Mit der EU-Osterweiterung ist der Blick des Beitrittskandidaten Rumänien stärker denn je auf Europa gerichtet. Damit das Land wie angestrebt 2007 mit Bulgarien in die Union aufgenommen wird, muss es die Betriebe weiter privatisieren, vor allem im Energiesektor. An einem Einstieg in die zu privatisierende Gasversorgung sind unter anderem die E.ON-Tochter Ruhrgas sowie das Kasseler Öl-Gas-Unternehmen Wintershall interessiert. Die BASF-Tochter fördert seit vier Wochen als erstes ausländisches Unternehmen in Rumänien Erdgas und hat bereits die Erschließung weiterer Reserven in Aussicht gestellt.
Energieproduktion für Wirtschaftswachstum
Für Rumänien verringert sich durch die deutsche Erdgasförderung die Abhängigkeit von russischem Importgas. Eine erhöhte Energieproduktion ist zugleich Voraussetzung für das angestrebte Wirtschaftswachstum von sechs Prozent, das den Anschluss an die EU sichern soll, sagt Wirtschaftsminister Dan Ioan Popescu. Bei einem Zuschlag für die Gasversorgung hat Wintershall millionenschwere Investitionen in das Leitungsnetz angekündigt. "Der rumänische Energiesektor ist veraltert und die notwendige Modernisierung kann nicht aus dem Staatsbudget bezahlt werden", so Popescu. Gesetzt werde deshalb auf den Einstieg europäischer Firmen, die über Managementtalent und Kapital verfügten.
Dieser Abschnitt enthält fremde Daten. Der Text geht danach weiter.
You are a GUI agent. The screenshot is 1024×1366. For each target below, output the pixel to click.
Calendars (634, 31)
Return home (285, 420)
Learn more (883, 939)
"Ausländische Firmen können auf langfristige Aufträge hoffen", wirbt der Wirtschaftsminister um Investoren. Im Energiesektor sei Deutschland Rumäniens wichtigster Partner. Anfang März erst seien Vereinbarungen getroffen worden, die deutschen Firmen Beteiligungen an Projekten im Umfang von zwei Milliarden Euro ermöglichten. Deutschland ist Rumäniens zweitwichtigster Handelspartner mit etwa 15 Prozent des Außenhandels.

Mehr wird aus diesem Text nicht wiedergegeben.